ただ絶叫するだけの笑えない漫才に対しても、共感しながらその笑いを分析する審査員は、さすがにプロだと思わせます。一方で、介護施設、障害者施設、保育園といったところでの虐待の報告が、後を絶ちません。“共感力”のあることが当たり前と思っていたのに、それが担保されていないことへの驚きを伴うからでしょう。

一般に共感力とは、他人の感情や考えを理解し、自分も同じように感じることができる能力と説明されているようです。ここには、意識的に共感する認知的共感と、無意識のうちに共感してしまう情動的共感があると説明されます。ここからは、共感力が人の資質であるかのような印象を受けます。

「会社はもっと給料を上げるべきだ!」という声に対して、「そうだ、そうだ!」と応えることは、共感でしょうか? これは“同調”と呼ばれているもので、共感とは異なると理解すべきでしょう。

「会社が給料を上げるよう談判しに行こう」という誘いに対して、「私もそう思っていたよ」と応えることは、共感でしょうか? これは“同感”と呼ばれているもので、共感とは異なると理解すべきでしょう。

「今の給料じゃ子どもの学費も払えないよ…」という嘆きに対して、「そりゃ、そうだよなぁ」と応えることは、共感でしょうか? これは“同情”と呼ばれているもので、共感とは異なると理解すべきでしょう。

これらの例は、いずれも、自身が“同意”することを求められています。そして同意を強制されれば、相手は満足するかもしれませんが、自身は不満足な状態、すなわちストレス状態に陥ります。日常的にストレスを抱えるようなことを、自らの生業とすることはできないでしょう。

共感には、理解する部分と感じる部分の2つがあります。後者は個人の資質に依るものですが、前者は技術(スキル)によっても獲得できるものです。すなわち、スキルを獲得すれば、同意を必要としない受け応え方が、一応はできるということです。

「会社はもっと給料を上げるべきだ!」という声には「もっと給料を上げたいんだ」と、「会社が給料を上げるよう談判しに行こう」には「談判したいんだ」と、「今の給料じゃ子どもの学費も払えないよ…」という嘆きには「学費が大変なんだ」と応えることができます。この応答には、自身の考えが含まれていません。したがって、自身を偽る必要もなく、ストレスを抱えることもなくなるのです。

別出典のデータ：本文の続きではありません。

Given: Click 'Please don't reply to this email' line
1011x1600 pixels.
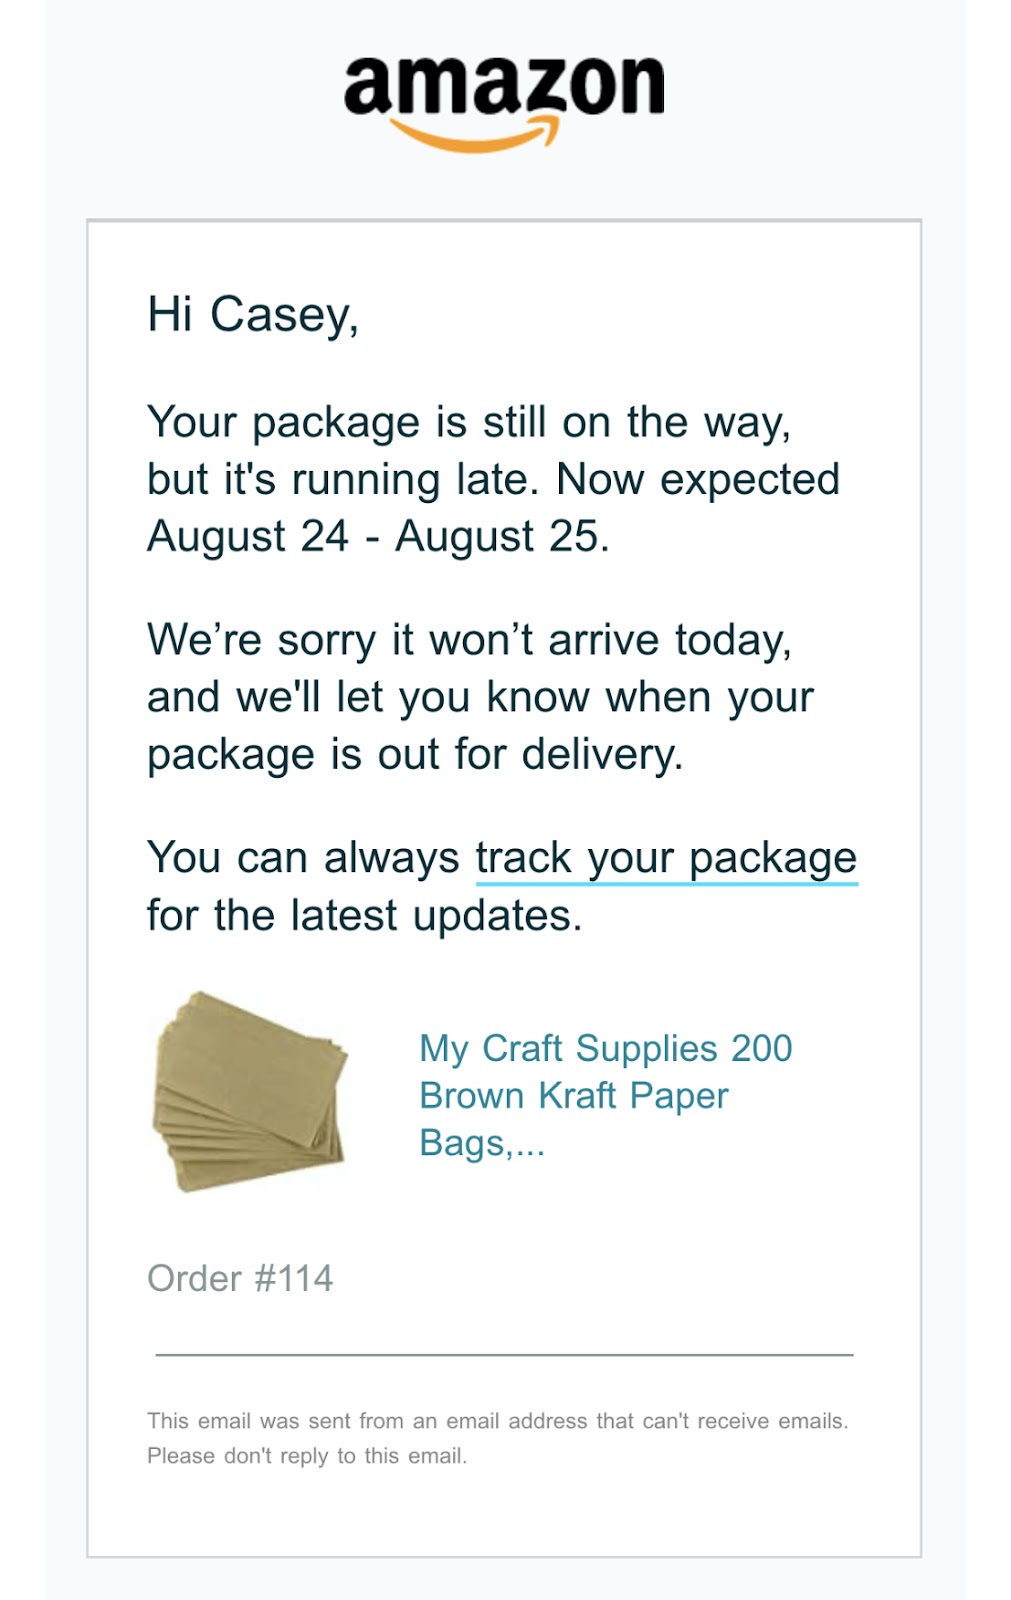Looking at the screenshot, I should 307,1456.
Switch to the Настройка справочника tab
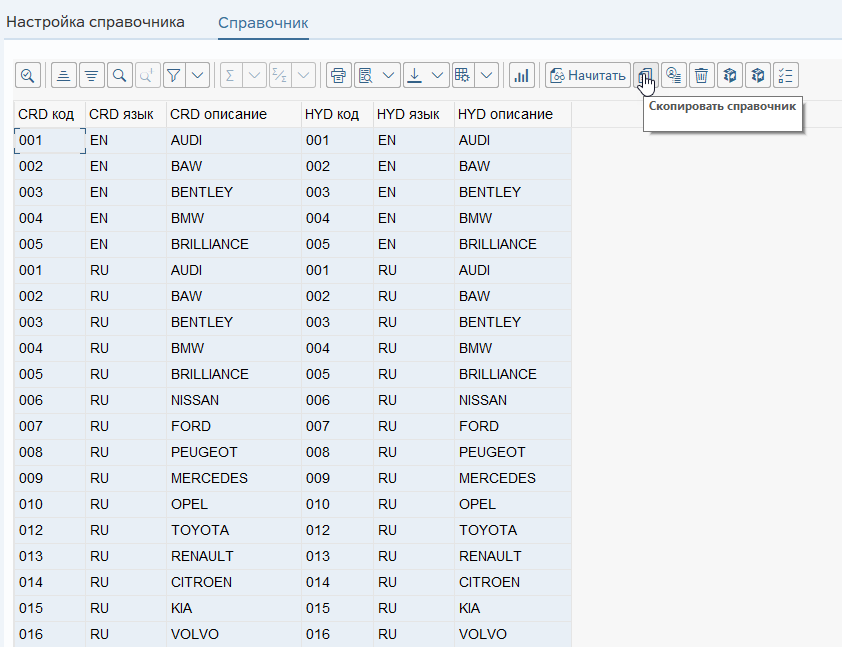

もちろん、これだけで終始するようでは、いわゆる“受け流す”ことになってしまいます。そこで、より本質的な“解”へと導く必要があります。給料を上げたいのは、なぜか? 月給は上げられなくても、ボーナスは上げられるのではないか? 副業を認めさせることはどうか? 相手が思考を深めるように手助けし、相手が納得するまで続けることが、巷間言われている“寄り添う”ということなのだと思います。換言すれば共感とは、このような本質的な“解”へ進むための入口になるものと考えられます。だからビジネス・コミュニケーションでは、スキルとしての共感も十分な効果を発揮するのだと考えます。

相手に寄り添うためには、合理ではなく感情を承認していくことが大切です。しかしそれは、決して感情に流されることではありません。感情を大切にするためのスキルとして合理を活用する組織が、ウェルビーイングな組織になるのではないでしょうか。